AT PRESENT, in the United States, arrangements are being finalised to commemorate the 50th anniversary of one of the most historic events in recent modern history - an event which to this very day continues to reverberate through the American subconscious: the assassination of US President John F. Kennedy.
The old saying goes that everyone knows where they were when they were first told of Kennedy’s death.
Indeed, the former President’s death was particularly poignant for Irish people who just a few short months before had warmly greeted him and his wife, Jacqueline, when they travelled to Ireland to visit the birthplace of his ancestors.
Just days after the assassination in Dallas, Texas, on November 22, 1963, Derry people of all ages queued in their hundreds to sign the Book of Condolences for the dead president at the city’s Guildhall.

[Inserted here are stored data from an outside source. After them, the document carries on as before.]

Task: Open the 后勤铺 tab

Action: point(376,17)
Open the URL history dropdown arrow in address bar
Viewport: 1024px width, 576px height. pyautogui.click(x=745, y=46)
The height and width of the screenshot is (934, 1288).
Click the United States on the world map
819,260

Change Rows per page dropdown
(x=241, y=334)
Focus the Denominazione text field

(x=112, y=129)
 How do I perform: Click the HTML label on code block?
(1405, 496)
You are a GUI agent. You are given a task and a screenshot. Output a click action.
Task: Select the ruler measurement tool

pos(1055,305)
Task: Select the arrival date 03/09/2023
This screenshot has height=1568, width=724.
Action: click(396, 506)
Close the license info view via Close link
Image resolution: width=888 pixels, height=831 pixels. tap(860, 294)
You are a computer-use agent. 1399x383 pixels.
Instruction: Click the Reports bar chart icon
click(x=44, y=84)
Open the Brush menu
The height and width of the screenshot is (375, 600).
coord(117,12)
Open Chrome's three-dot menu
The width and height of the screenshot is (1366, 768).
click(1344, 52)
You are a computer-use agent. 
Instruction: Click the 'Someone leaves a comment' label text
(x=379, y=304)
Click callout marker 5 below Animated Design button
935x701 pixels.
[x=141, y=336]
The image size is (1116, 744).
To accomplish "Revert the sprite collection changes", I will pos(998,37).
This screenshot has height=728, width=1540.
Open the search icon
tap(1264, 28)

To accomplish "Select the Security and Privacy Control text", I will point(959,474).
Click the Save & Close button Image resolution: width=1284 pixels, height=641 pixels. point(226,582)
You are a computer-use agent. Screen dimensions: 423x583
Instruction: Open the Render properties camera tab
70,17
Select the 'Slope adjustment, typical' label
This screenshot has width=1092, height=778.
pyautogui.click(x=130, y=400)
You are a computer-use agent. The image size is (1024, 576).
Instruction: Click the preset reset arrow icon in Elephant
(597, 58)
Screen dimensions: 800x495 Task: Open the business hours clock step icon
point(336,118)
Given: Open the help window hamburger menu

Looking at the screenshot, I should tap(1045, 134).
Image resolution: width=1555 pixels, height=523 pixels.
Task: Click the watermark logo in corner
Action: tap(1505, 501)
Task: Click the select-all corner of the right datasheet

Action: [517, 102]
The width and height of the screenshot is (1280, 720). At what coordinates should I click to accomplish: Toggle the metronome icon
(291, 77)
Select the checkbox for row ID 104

Even during spells of heavy rain, the numbers waiting their turn seldom diminished and, by 5pm, when the book was scheduled to close for the day, well in excess of 2,000 people had written their signature of sympathy.
There were old and young in the procession to the book, which was located on a table near the main Guildhall entrance. Two US Navymen stood sentinel between framed photographs, draped in black, of the murdered President and his family.
Prayers were offered in every church of denomination on Sunday while there was a special service of remembrance at Ebrington Presbyterian Church. There were also Requiem Masses in all the Catholic churches in the city.
About 120 US Navy officers, ratings and their wives attended the united Protestant service in Ebrington church. The base executive, Commander E.H. Friez, represented the commander, Captain RG Merritt.
The flag at the US naval base at Clooney flew at half mast for thirty days.
A spokesman at the base said they were overwhelmed at the response of the citizens of Derry and “deeply appreciated it.”